Revise the material below, replacing "Articles" with "Posts" and leaving everything else unchanged.
%%
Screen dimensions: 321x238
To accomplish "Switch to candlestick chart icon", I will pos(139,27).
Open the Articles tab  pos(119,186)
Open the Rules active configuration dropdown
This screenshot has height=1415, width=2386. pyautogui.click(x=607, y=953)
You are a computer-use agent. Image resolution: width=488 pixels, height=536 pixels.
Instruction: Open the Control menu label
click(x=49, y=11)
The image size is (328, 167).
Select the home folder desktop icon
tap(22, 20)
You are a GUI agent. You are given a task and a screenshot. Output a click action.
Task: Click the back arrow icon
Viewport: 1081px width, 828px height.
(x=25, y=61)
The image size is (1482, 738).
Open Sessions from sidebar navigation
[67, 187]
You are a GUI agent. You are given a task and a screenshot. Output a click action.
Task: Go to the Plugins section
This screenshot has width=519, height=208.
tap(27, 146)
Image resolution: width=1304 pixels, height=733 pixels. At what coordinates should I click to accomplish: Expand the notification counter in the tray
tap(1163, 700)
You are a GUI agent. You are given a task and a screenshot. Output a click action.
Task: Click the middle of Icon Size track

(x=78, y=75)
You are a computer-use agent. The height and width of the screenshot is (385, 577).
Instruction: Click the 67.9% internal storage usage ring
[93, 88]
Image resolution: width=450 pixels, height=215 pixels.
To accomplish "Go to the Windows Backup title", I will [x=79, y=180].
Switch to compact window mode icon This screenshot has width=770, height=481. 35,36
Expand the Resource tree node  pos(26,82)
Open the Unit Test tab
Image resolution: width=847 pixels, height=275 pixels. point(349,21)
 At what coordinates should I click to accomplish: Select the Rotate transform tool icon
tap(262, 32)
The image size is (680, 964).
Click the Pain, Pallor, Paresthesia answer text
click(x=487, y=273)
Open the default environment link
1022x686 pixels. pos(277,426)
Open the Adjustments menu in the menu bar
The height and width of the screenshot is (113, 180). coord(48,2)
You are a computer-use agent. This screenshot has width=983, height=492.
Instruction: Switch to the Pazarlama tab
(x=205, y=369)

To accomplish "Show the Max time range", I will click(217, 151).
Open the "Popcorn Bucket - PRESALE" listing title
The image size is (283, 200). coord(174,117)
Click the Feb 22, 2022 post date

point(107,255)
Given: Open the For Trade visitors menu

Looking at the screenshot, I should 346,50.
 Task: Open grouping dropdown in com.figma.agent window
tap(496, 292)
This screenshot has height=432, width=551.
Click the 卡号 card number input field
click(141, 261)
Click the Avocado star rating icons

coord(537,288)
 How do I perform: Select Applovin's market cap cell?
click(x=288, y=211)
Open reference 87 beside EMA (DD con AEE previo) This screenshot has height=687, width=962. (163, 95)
%%
Solution below:
Screen dimensions: 321x238
To accomplish "Switch to candlestick chart icon", I will pos(139,27).
Open the Posts tab  pos(119,186)
Open the Rules active configuration dropdown
This screenshot has height=1415, width=2386. pyautogui.click(x=607, y=953)
You are a computer-use agent. Image resolution: width=488 pixels, height=536 pixels.
Instruction: Open the Control menu label
click(x=49, y=11)
The image size is (328, 167).
Select the home folder desktop icon
tap(22, 20)
You are a GUI agent. You are given a task and a screenshot. Output a click action.
Task: Click the back arrow icon
Viewport: 1081px width, 828px height.
(x=25, y=61)
The image size is (1482, 738).
Open Sessions from sidebar navigation
[67, 187]
You are a GUI agent. You are given a task and a screenshot. Output a click action.
Task: Go to the Plugins section
This screenshot has width=519, height=208.
tap(27, 146)
Image resolution: width=1304 pixels, height=733 pixels. At what coordinates should I click to accomplish: Expand the notification counter in the tray
tap(1163, 700)
You are a GUI agent. You are given a task and a screenshot. Output a click action.
Task: Click the middle of Icon Size track

(x=78, y=75)
You are a computer-use agent. The height and width of the screenshot is (385, 577).
Instruction: Click the 67.9% internal storage usage ring
[93, 88]
Image resolution: width=450 pixels, height=215 pixels.
To accomplish "Go to the Windows Backup title", I will [x=79, y=180].
Switch to compact window mode icon This screenshot has width=770, height=481. 35,36
Expand the Resource tree node  pos(26,82)
Open the Unit Test tab
Image resolution: width=847 pixels, height=275 pixels. point(349,21)
 At what coordinates should I click to accomplish: Select the Rotate transform tool icon
tap(262, 32)
The image size is (680, 964).
Click the Pain, Pallor, Paresthesia answer text
click(x=487, y=273)
Open the default environment link
1022x686 pixels. pos(277,426)
Open the Adjustments menu in the menu bar
The height and width of the screenshot is (113, 180). coord(48,2)
You are a computer-use agent. This screenshot has width=983, height=492.
Instruction: Switch to the Pazarlama tab
(x=205, y=369)

To accomplish "Show the Max time range", I will click(217, 151).
Open the "Popcorn Bucket - PRESALE" listing title
The image size is (283, 200). coord(174,117)
Click the Feb 22, 2022 post date

point(107,255)
Given: Open the For Trade visitors menu

Looking at the screenshot, I should 346,50.
 Task: Open grouping dropdown in com.figma.agent window
tap(496, 292)
This screenshot has height=432, width=551.
Click the 卡号 card number input field
click(141, 261)
Click the Avocado star rating icons

coord(537,288)
 How do I perform: Select Applovin's market cap cell?
click(x=288, y=211)
Open reference 87 beside EMA (DD con AEE previo) This screenshot has height=687, width=962. (163, 95)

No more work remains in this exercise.